Silenzio ed Eucaristia

Diceva il celebre filosofo cristiano Pascal: “La più grande disgrazia degli uomini è che non sanno stare mezzo’ra al giorno in silenzio e in solitudine”. Una frase che risuona di drammatica attualità, in un mondo dove il silenzio è il grande assente, lo sconosciuto per eccellenza, senza di esso infatti sarà difficile custodire una vita di preghiera che non sia inevitabilmente destinata all’inconcludenza e allo smarrimento spirituale.

Se pensiamo un attimo; per poter ascoltare ci vuole il silenzio, per costruire ponti di dialogo ricchi ed edificanti, è necessario che la nostra parola non sia “chiacchiera”, ma “parola” sincera e profonda, maturata alla scuola del silenzio. Inoltre nel silenzio parlano altri linguaggi, pensiamo al tatto, odorato, lo sguardo.
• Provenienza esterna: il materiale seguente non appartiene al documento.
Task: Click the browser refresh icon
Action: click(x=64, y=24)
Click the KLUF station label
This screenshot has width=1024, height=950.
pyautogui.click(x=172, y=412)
Anche gli stessi sacramenti della Chiesa sono segni di grazia che devono essere accolti in un terreno interiore, plasmato ed arato dal silenzio orante. La stessa Eucaristia, mistero della presenza reale di Gesù, senza il silenzio che si fa ascolto ed accoglienza, non parla alla nostra vita. Come direbbe S.Teresa d’Avila, le nostre celebrazioni, senza silenzioso amore sono: “unicamente per cerimonia: ecco perché ne caviamo poco frutto. O mondo miserabile che rendi cieco chi guarda te (Signore)….per non permettergli di vedere i tesori che potrebbe avere in Dio”.
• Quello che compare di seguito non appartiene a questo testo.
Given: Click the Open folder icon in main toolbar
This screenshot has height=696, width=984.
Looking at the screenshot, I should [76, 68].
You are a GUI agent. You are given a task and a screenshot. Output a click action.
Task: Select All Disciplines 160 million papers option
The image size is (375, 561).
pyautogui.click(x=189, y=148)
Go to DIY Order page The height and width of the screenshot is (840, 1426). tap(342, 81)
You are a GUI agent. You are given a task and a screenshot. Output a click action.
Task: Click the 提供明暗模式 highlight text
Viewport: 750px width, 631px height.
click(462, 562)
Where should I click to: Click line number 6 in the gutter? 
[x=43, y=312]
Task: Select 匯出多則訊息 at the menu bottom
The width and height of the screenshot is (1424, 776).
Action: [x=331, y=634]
Comprendiamo come, per fare in modo che Cristo eucaristico viva in noi, è necessario ripartire dal silenzio come linguaggio da custodire. Il silenzio meditativo, è quindi fondamentale soprattutto in questo tempo di disumanizzazione, e di disorientamento sociale. Il silenzio infatti ci preserva dalle barbarie interiori, per non cedere all’aggressività, che si vede invece dove abbonda la chiacchiera e dove la parola si fa rumore. L’eucaristia accolta nell’autentico silenzio interiore, è quindi la vera umanizzazione, come trasformazione dell’uomo in Cristo. Inoltre ci rafforza, nella consapevolezza della vittoria di Cristo sul Male e sulle nostre paure. Diceva S. Barsanufio “Anche tu, mentre resti tra gli uomini, aspettati tribolazioni, rischi e urti alla sensibilità. Ma se raggiungi il porto del silenzio, per te preparato, non avrai più paura” .

Dobbiamo fare silenzio per mettere Dio al primo posto, per accogliere il Verbo fatto Carne, come progetto esistenziale, come stile di vita radicato nel Vangelo. In quest’ottica, tutta la stessa nostra vita sarà preghiera, e il Tabernacolo silenzioso sarà il luogo privilegiato, in cui Dio si fa adorare e parla nel silenzio meditativo, perché come affermava Santa Ildegarda: “Dio ci dà volentieri appuntamento nella casa del silenzio”. Ed è in questo silenzio meditativo che il mistero si fa contemplazione, intima unione dell’anima con l’amato, proprio come lo stesso Gesù promette: “ Chi mangia la mia carne e beve il mio sangue rimane in me e io in lui”( Gv 6,56).

Solo nel silenzio l’Eucaristia si fa dialogo e sorgente in grado di dissetare le aridità dell’uomo, in esso poi comprendiamo il volere di Dio che chiama tutti alla carità, ad essere a sua volta “eucaristie viventi”. Come ci ricorda Benedetto XVI nell’esortazione postsinodale “Sacramentum Caritatis”al n.88, l’Eucaristia: “spinge ogni credente in Cristo a farsi pane spezzato per gli altri, e dunque ad impegnarsi per un mondo più giusto e fraterno”. La parola del silenzio ci ha pertanto condotti alla comprensione del vero senso dell’Eucarestia, che possiamo sintetizzare in una semplice ma eloquente frase, che di sovente leggiamo in alcune delle nostre chiese: “Qui si entra per amare Dio; di qui si esce per amare il prossimo”.